講演の後半では、前半で述べられた日本市場の特殊性を踏まえて各国のローンチで大切にすることを3つの要素でご説明いただきました。
始めに挙げられた要素は「信じていることを変えない」というものです。失敗する海外ブランドの理由として、①日本に合わせ過ぎる②日本に合わせなさすぎるということを示され、それを基にブルーボトルコーヒーが大切にしてきたことはそのままに、それらを伝える表現の強弱を変えることが重要であると述べられました。
次に解説された要素は「コミュニティファースト」の考え方です。ブルーボトルコーヒーにとって目標を、一時のブームを築くことではなく長く地元に愛されるブランドになるという立場を明確に示し、地元に溶け込み・地元の人に愛される取り組みを紹介していただきました。

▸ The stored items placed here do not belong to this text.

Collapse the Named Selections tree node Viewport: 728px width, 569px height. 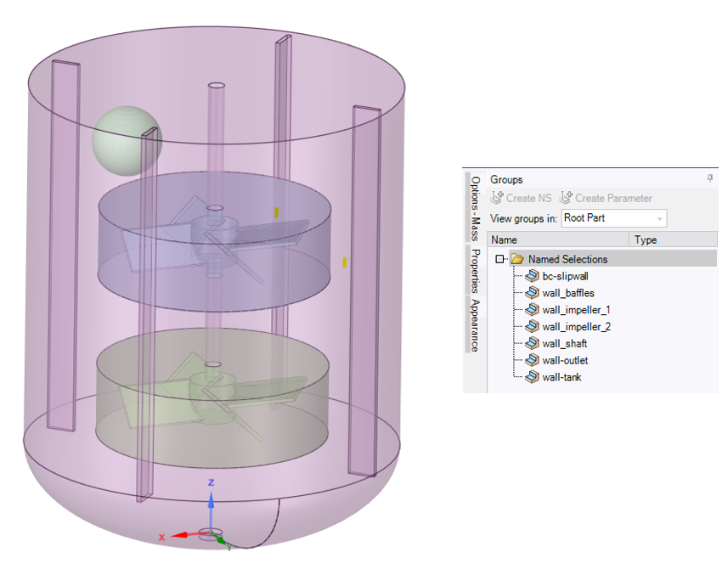click(x=500, y=259)
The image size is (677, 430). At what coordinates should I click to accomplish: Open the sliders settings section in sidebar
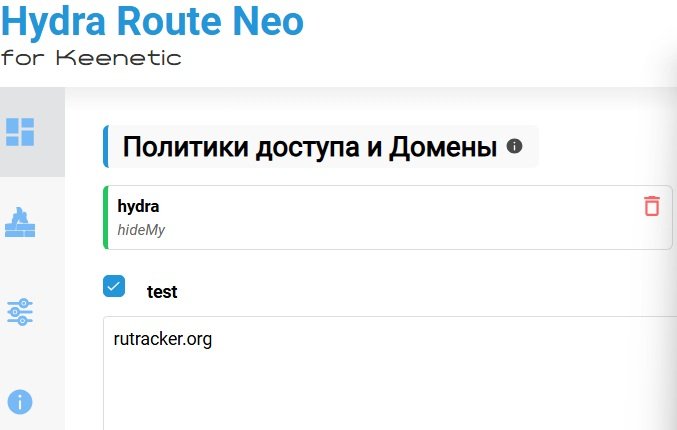20,311
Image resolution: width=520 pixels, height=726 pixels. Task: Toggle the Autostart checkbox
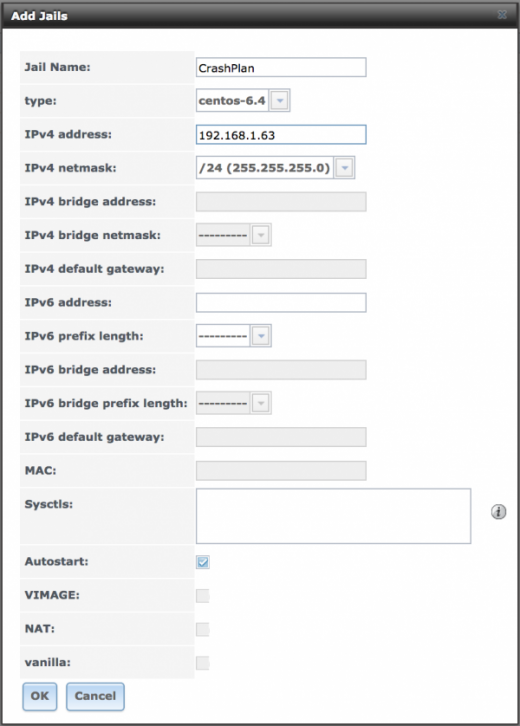pyautogui.click(x=203, y=562)
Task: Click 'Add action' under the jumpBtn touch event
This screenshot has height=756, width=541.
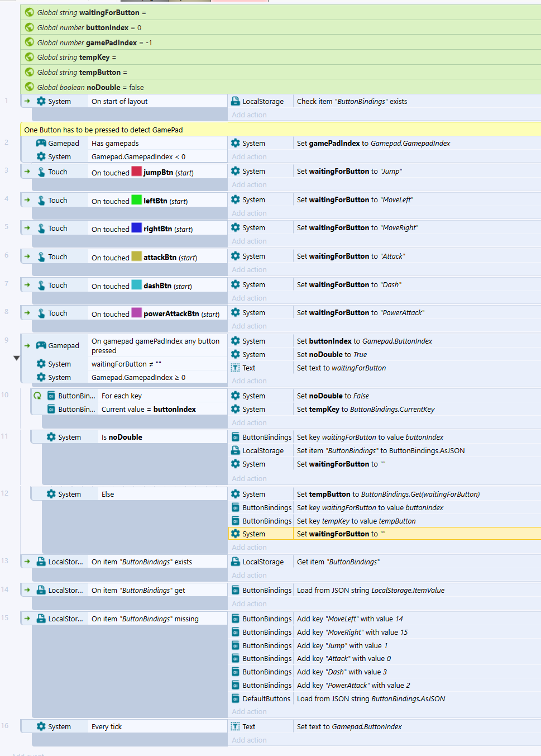Action: click(x=249, y=185)
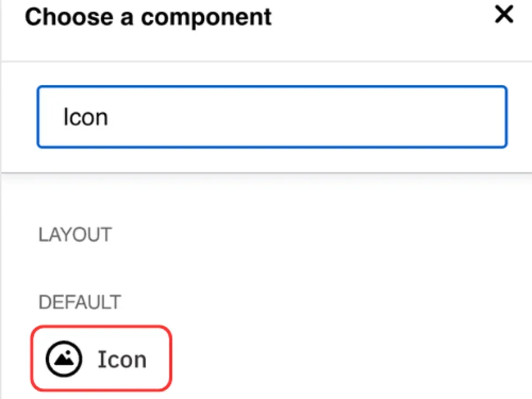
Task: Click the Choose a component dialog title
Action: click(147, 17)
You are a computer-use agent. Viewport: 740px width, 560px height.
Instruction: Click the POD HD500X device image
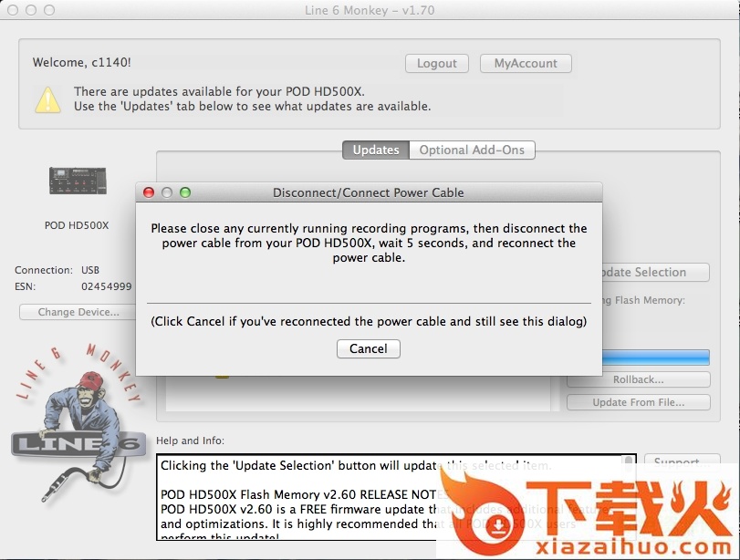pyautogui.click(x=77, y=181)
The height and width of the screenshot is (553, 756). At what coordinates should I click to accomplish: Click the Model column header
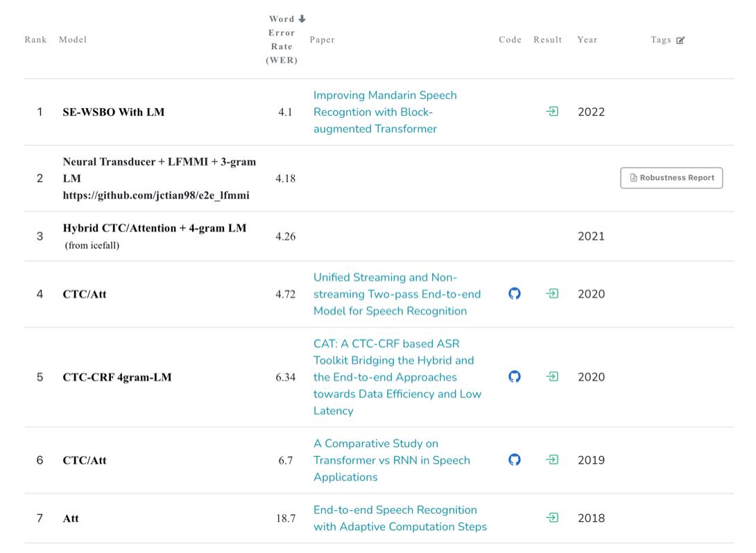pos(73,40)
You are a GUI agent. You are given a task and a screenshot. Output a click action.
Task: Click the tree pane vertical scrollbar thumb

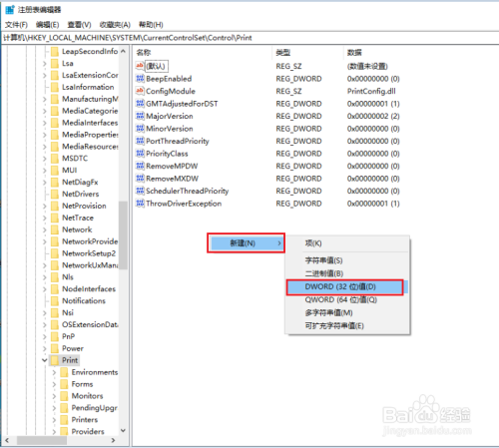[x=123, y=234]
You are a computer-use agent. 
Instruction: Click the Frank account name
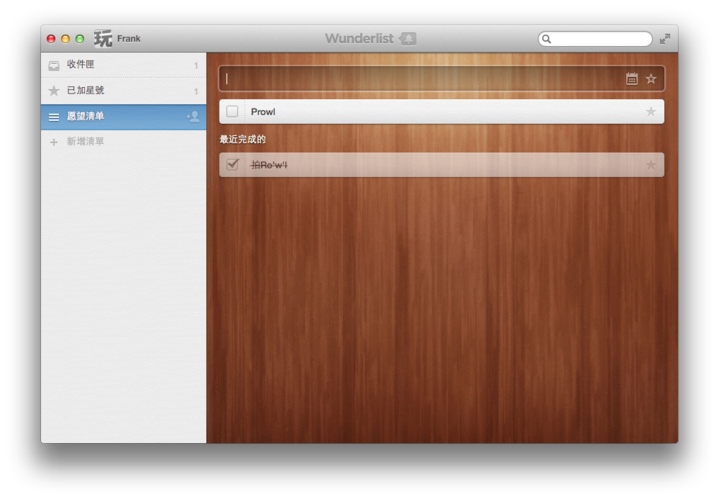[x=129, y=39]
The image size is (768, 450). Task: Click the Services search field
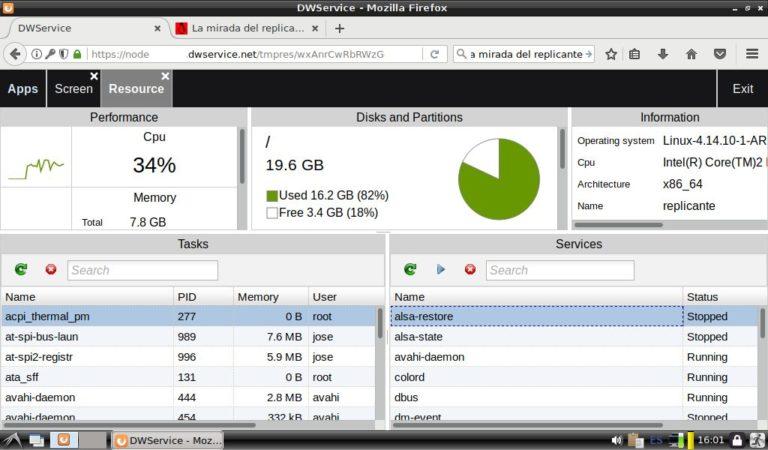pyautogui.click(x=559, y=270)
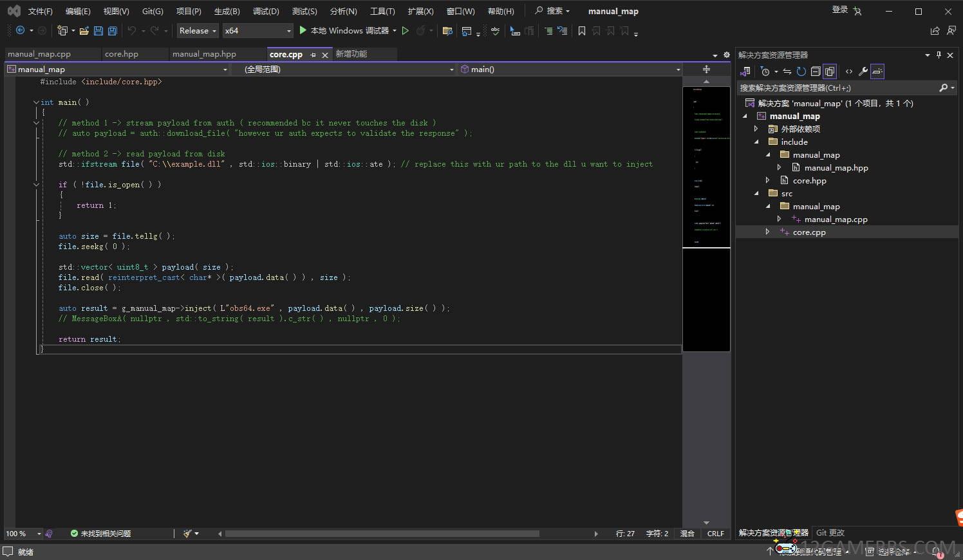Viewport: 963px width, 560px height.
Task: Click the Start Without Debugging outline play icon
Action: [406, 31]
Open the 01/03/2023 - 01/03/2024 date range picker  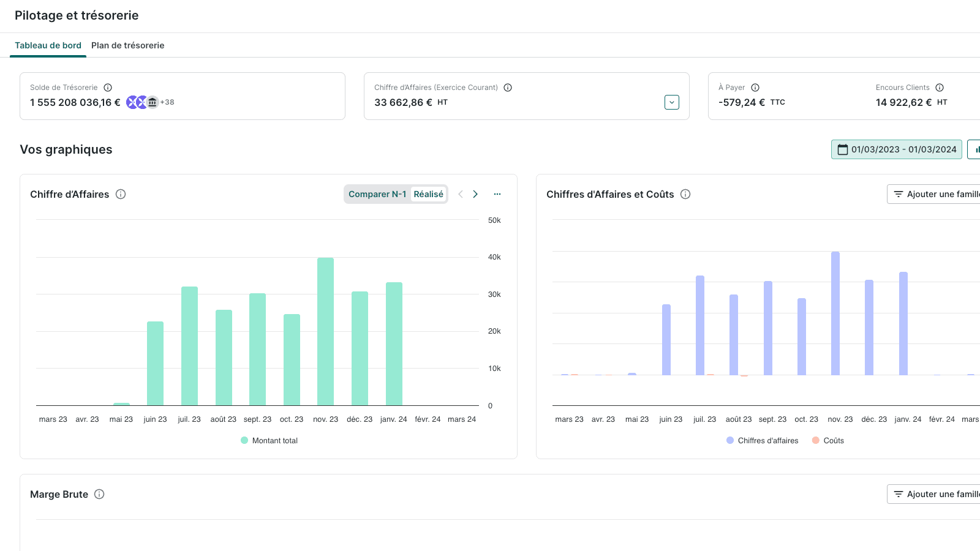tap(896, 149)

最後に「Local Touchでブランドに進化を」という要素を挙げられました。ここでは従来のブルーボトルの技術と日本の有田焼の技術を融合したドリッパー開発の話を例に、地元の要素を取り込んでブランドに進化をもたらす重要性を解説されました。そしてこれら全てが「ブルーボトルコーヒーがある生活」が定着するいわば「ブームではなく文化へ」を意識したローカライゼーションに繋がっていると述べられ、ご講演を締めくくられました。
 
今回の講演ではローカライゼーションの重要性について解説していただきました。実際にブルーボトルコーヒーの日本参入に奮闘された井川先生だからこその説得力があり、特に「ブームではなく文化へ」という考え方は、顧客として本当に大切にするのは誰なのか我々に深い問いを与えてくれるものでした。
 
本講演会は、卓越大学院プログラムに参加する学生の他、企業の方を含む幅広い領域から学内外470名の方々にご参加いただきました。
井川先生、ご講演ありがとうございました。